There’s nothing like a good, old-school revolution to get a story going. Great or small, a lightning coup or decades in the making, needed change or epic tragedy. Revolution, for better or worse, is essentially human.

The idea of a revolution wriggled into my brain some time back. In my fiction usually a form of natural order wins out, often crushing a too-bold POV. Later I began wondering about the true insurgent. Sometimes the natural order wins out only because good hearts fight for it.

One idea grabbed me. Not just any revolution but the Revolution. Socialism turned to its extreme. Far too big a canvas for short fiction, unless a very personal uprising set against a revolutionary backdrop. And so, at a fictional tennis academy in the glimmering Cote d’Azur, a revolution begins.

I’m proud to announce my unabashed romp “Uprisings at Cap d’Antibes” is included with other terrific writing in Lowestoft Chronicle #17. It’s my second contribution to Lowestoft, after last year’s “La Upsell.” If you’re not reading Lowestoft, you should, but only if if you love to laugh through far-flung (mis)adventures. Consistently a wonderful read.

Back to the revolution. “Uprisings” goes back to 2011 brainstorming, insurgents overthrowing a neighborhood association. Say it was a gated community, and the association has become bloated and under the thumb of a busybody who frets over nits like shrub height. I even wrote a few thousand words of something called “May Day.” The main character came, a proto-Dasha freaked out over the revolution’s growing interest in her tennis star daughter when the new boss proved worse than the old boss. The story itself never took off,  a too-easy premise and riddled with darlings and design flaws. Point is, the kernel stuck, filed under Good Try.

Last year the idea came back in fits and starts. The opening scene to “May Day” was good, so much so that it bothered me not knowing how things played out for Dasha. The “A Ha!” finally came with seeing the revolution didn’t have to occur in a neighborhood. It could happen somewhere out of Dasha’s element or somewhere she wanted anything but instability. A place. A tennis academy. In France. The Riviera. Feliks the uber-wealthy ex-pro wouldn’t pick the gloomy north to set up shop. Make it Antibes, as swank as it gets, minutes from Cannes.

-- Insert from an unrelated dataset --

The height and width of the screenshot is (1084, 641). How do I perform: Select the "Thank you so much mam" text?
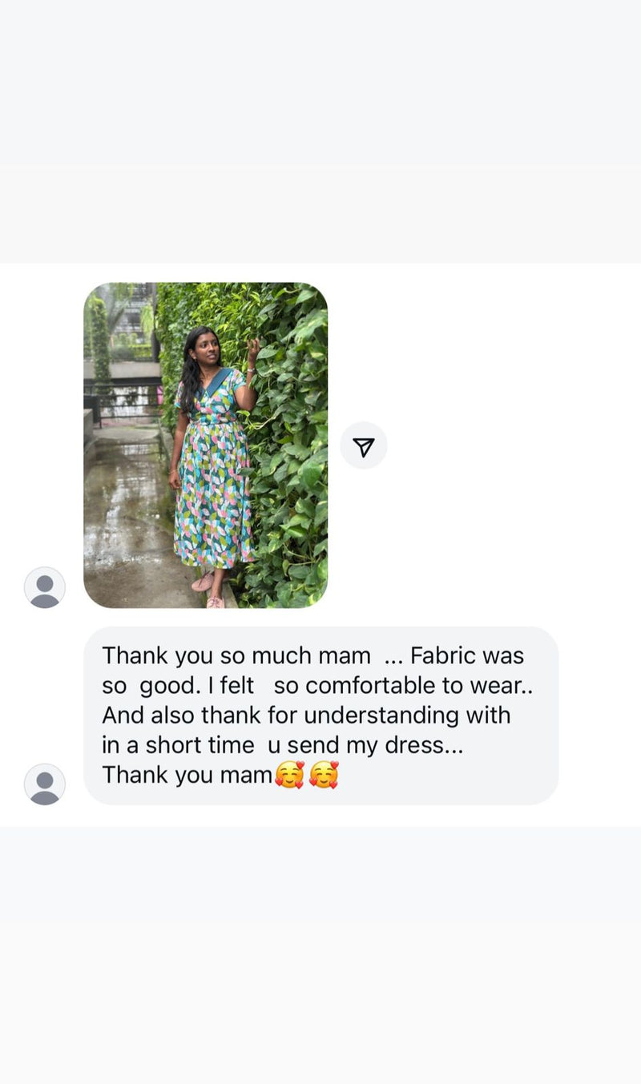pyautogui.click(x=236, y=656)
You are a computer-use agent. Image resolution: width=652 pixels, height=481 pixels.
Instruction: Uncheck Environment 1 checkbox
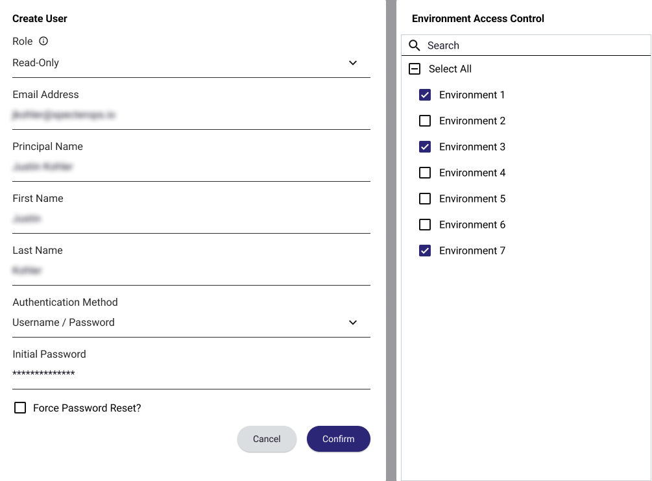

So. A revolution. Sergei the son and true believer ousts dad Feliks the communist icon turned capitalist mogul. But the story is Dasha’s revolution. Unlike the Karperovs, gentle mom Dasha wants a closer relationship with daughter Hailey (parallelism alert!). She’s a happy second fiddle to her banker hubbie (up parallelism alert level to Orange!) With some massaging, the story fell into line: Dasha must rise up (Parallelism alert code red!). Against Sergei, who wants to claim Hailey as his poster child. Against her jackass husband, who wants tennis stardom for Hailey at any price. Against her meek self, who thought she wanted to breeze through life as a socialite and in the reflected glory of a phenom daughter.

I hope readers take to Dasha. She was fun to write, somebody you’d welcome at a dinner party table. Loving, well-intentioned, wry, but quick to shelther inside her privileged lifestyle. Writing Feliks was a hoot. A man of faded but not lost capability, from whom no combination of words seemed over-the-top. And Hailey is way, way up there among characters I’m blessed to have found me. Machine-focused, except for when she glances needfully at mom in the bleachers. From the mouth of this predatory child could come one-liners and an insensitivity to the contradictions and cruelties around her. She is the monster Tom and Dasha have made. Dasha and Hailey’s mother-daughter moment–after all that it took them to get there–sticks with me as the story’s best moment, maybe poignant in its way. The scene surprised me writing it.

Not to instigate, but I hope folks check out Dasha and her uprising.